For women anorexics their menstrual periods may slow or stop completely, and their breasts may shrink in size. Some people with anorexia also find that the skin on their arms and legs turns purple or blue due to poor circulation, and parts of their skin may appear yellow-orange, especially on their palms. They may feel constantly tired, but experience insomnia, and they may find themselves having dizzy spells or even fainting unexpectedly. Studies have also revealed that people who have had anorexia, even those who are no longer anorexic, may have an altered sense of taste (i.e., they taste things differently than other people do).

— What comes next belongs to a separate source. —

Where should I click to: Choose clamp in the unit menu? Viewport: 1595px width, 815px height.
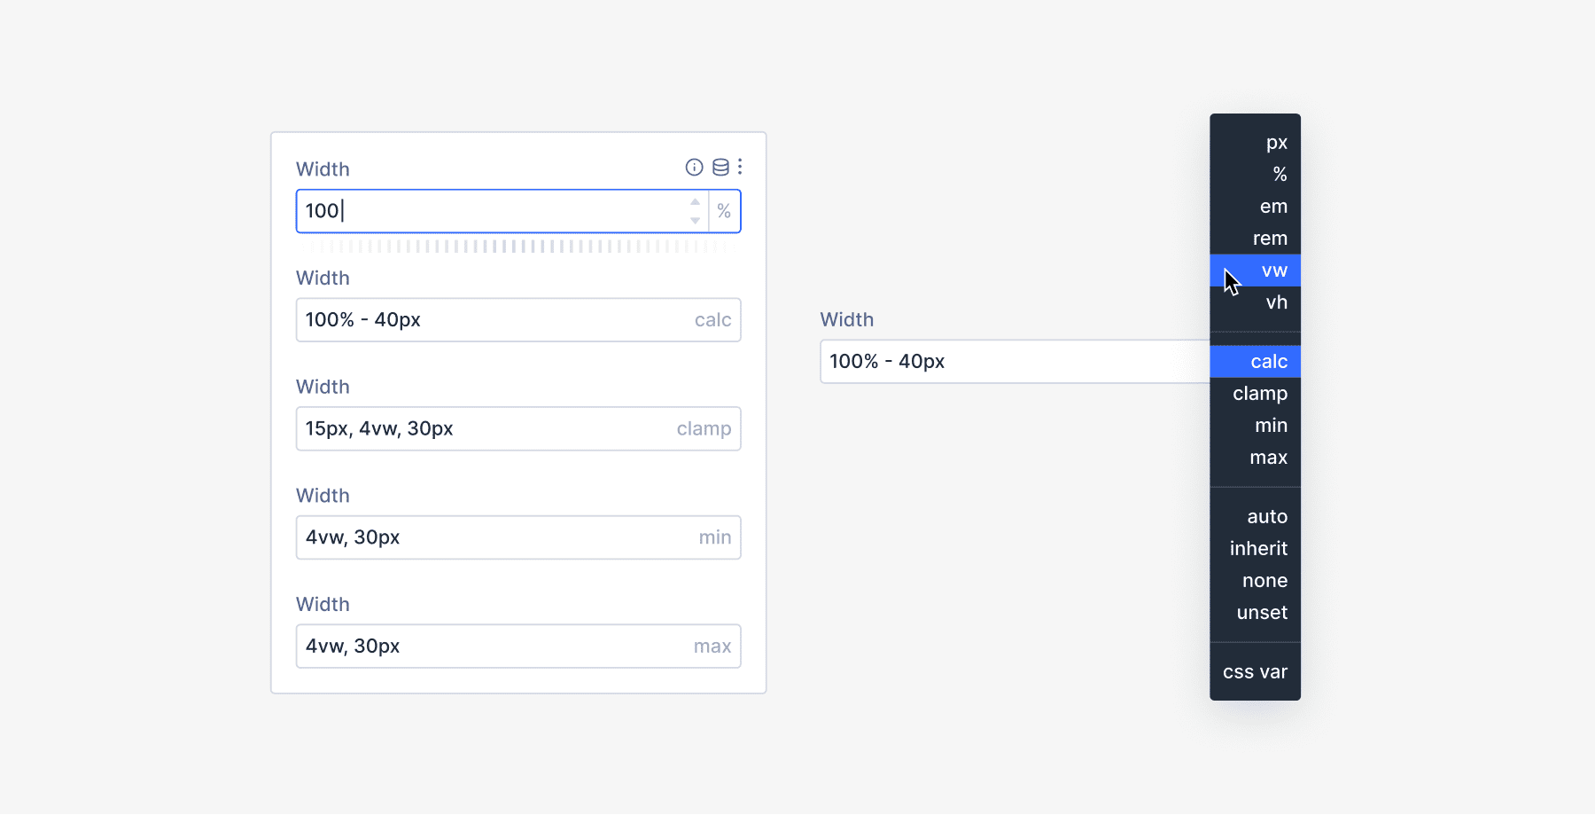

Emotional Anorexia Symptoms
People with anorexia show symptoms not only physically, but emotionally as well. Emotional anorexia symptoms may include a strong fear of weight gain, an obsession with exercise, a secretive attitude towards food, and a distorted body image. Even if a person with anorexia is extremely thin, he or she may view themselves as being overweight, and without treatment no amount of convincing can change this self image. Anorexia can also leave a person feeling emotionless or irritable, and possibly depressed. People with anorexia may withdraw socially, losing their interest in friends, family, and intimacy.
Red Flags to Look Out For
If you suspect that someone you know has anorexia, look out for the following signs:
- Do they keep on skipping meals, or insisting on eating them in private?
- Do they have food rituals that must be completed each time they eat, such as cutting food into tiny pieces before eating, or chewing food but then spitting it out? (Other examples may include hoarding food or rearranging the food on the plate over and over again.)
- Do they cook huge and elaborate meals for others, but refuse to eat them?
- Do they weigh themselves excessively, look into the mirror obsessively, and constantly talk about how fat they feel?
- Do they insist on eating only a few types of foods, specifically those that are extremely low in calories and fat? (Examples might include celery or lettuce.)
Recognizing these anorexia symptoms can help you to identify anorexia in your loved ones and encourage them to get help early on. People with anorexia who get help early in the process often recover more successfully than those who only get help later on.